Mir selber ist das heuer nur sehr persönlich bewusst geworden. Da war ja diese furchtbare Serie von Terroranschlägen - in Augsburg, in Nizza, in München. und dann auch noch die bestialische Ermordung eines greisen Priesters in Frankreich, ein weiterer Tabubruch. Das lässt einen alles auch im Urlaub nicht kalt. Und ich will nicht verhehlen, dass es mich an der Allmacht Gottes hat zweifeln lassen. Ich habe innerlich echt kämpfen müssen. Auch mit Gott: "Wie kannst du das nur zulassen? Mein Gott, warum nur?"

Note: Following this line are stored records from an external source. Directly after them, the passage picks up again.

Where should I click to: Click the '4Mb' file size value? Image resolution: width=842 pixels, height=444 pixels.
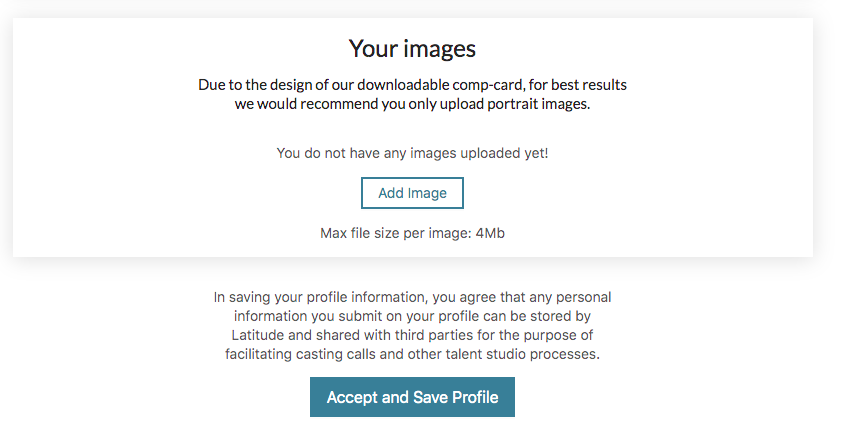click(x=490, y=233)
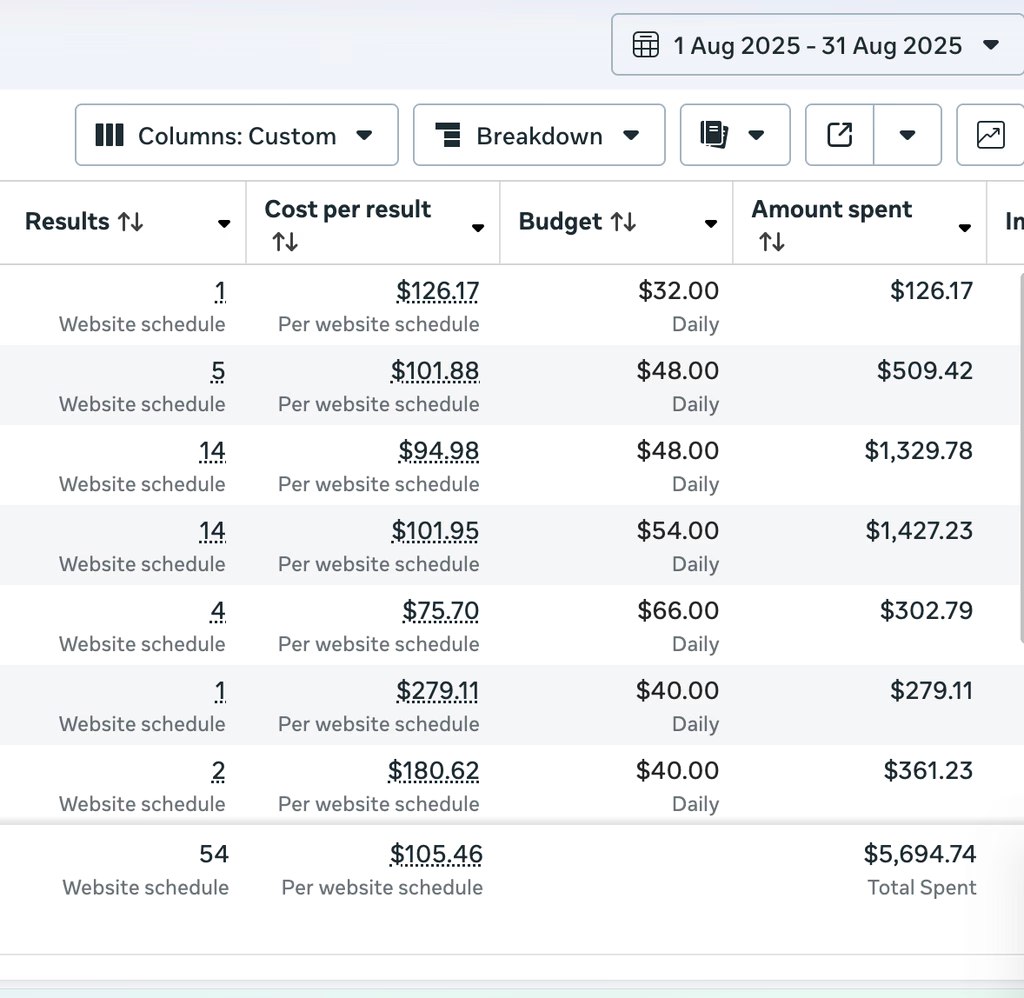Image resolution: width=1024 pixels, height=998 pixels.
Task: Click the underlined result count of 5
Action: (218, 371)
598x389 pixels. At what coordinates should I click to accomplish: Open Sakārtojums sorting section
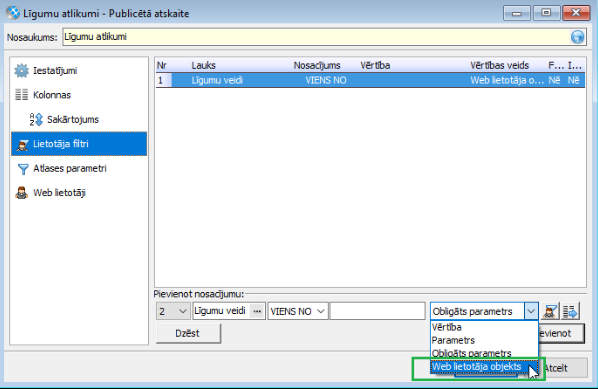click(64, 119)
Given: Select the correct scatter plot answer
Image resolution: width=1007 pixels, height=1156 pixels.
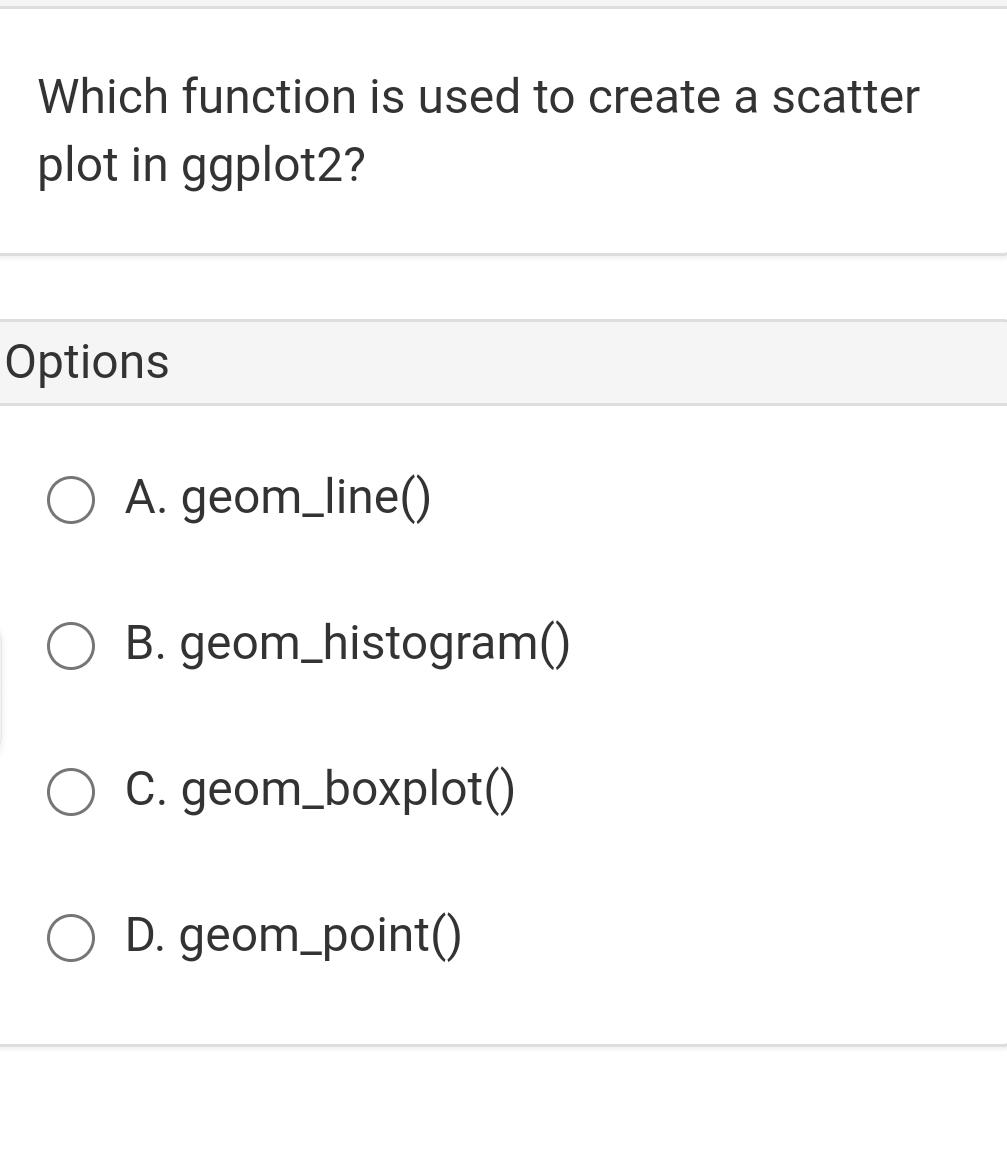Looking at the screenshot, I should 293,937.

In dieser Situation hat mir plötzlich mein lieber katholischer Bischofskollege eine Mail geschickt - er vom Weltjugendtag aus Krakau, ich gerade in Cornwall: "Meinst du nicht, wir sollten angesichts der furchtbaren Ereignisse was schreiben? Eine Stellungnahme abgeben?" Er hatte völlig Recht. - Und doch.! Ich habe ihm dann zurückgeschrieben: "Mir schnürt´s im Moment die Kehle zu; ich wüsste derzeit beim besten Willen nicht, was wir Hilfreiches schreiben könnten."

Wir haben schließlich eine andere Lösung gefunden und den Präsidenten der Islamischen Glaubensgemeinschaft in der Steiermark gebeten, eine Stellungnahme abzugeben - ebenfalls aus dem Urlaub. Und das war gut so. So schwer es ihm gefallen sein mag, er hatte etwas zu sagen. Ja, er hatte sogar von sich aus schon etwas vorbereitet. Ich bin ihm sehr dankbar dafür!

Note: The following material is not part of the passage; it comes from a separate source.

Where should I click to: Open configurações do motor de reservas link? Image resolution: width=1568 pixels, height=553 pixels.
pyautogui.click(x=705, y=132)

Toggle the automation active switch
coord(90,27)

Trotzdem hat es mich später noch lange beschäftigt. Hat ein Superintendent, hat ein Bischof, hat jemand, der ein öffentliches Amts bekleidet, das Recht zu schweigen? Weil er gerade auf Urlaub ist? Weil auch er den Abstand braucht? Weil er im Moment nichts sagen kann?

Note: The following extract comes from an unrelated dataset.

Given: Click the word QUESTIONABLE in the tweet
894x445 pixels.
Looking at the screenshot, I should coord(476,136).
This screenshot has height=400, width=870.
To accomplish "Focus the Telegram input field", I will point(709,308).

Nein, ich plädiere nicht für eine Rückkehr zum Eremitentum. Nicht einmal für eine partielle. Dennoch: Ohne das Heraustreten aus dem Gewohnten, ohne den zeitweiligen Abstand, ohne den distanzierten Blick von außen würde man auf Dauer zum Gefangenen des eigenen Systems werden. Es braucht offenbar auch die Zeit des Hörens, des inneren Ringens, des Haderns und des Redens mit Gott, die Zeit des konzentrierten Nachdenkens, ohne dass man das eigene Herz schon gleich wieder auf die Zunge legen müsste (denn damit würde man sich womöglich zum Schwätzer machen). Ja ich bin davon überzeugt: Es braucht sogar in schwierigen Zeiten immer wieder einmal das unbeschwerte Genießen von Sonne, Wind und Farben.

Mag es vielleicht auch unklug gewesen sein - mir hat das Schweigen-Dürfen gut getan. Und langsam finde ich jetzt auch wieder die nötigen Worte.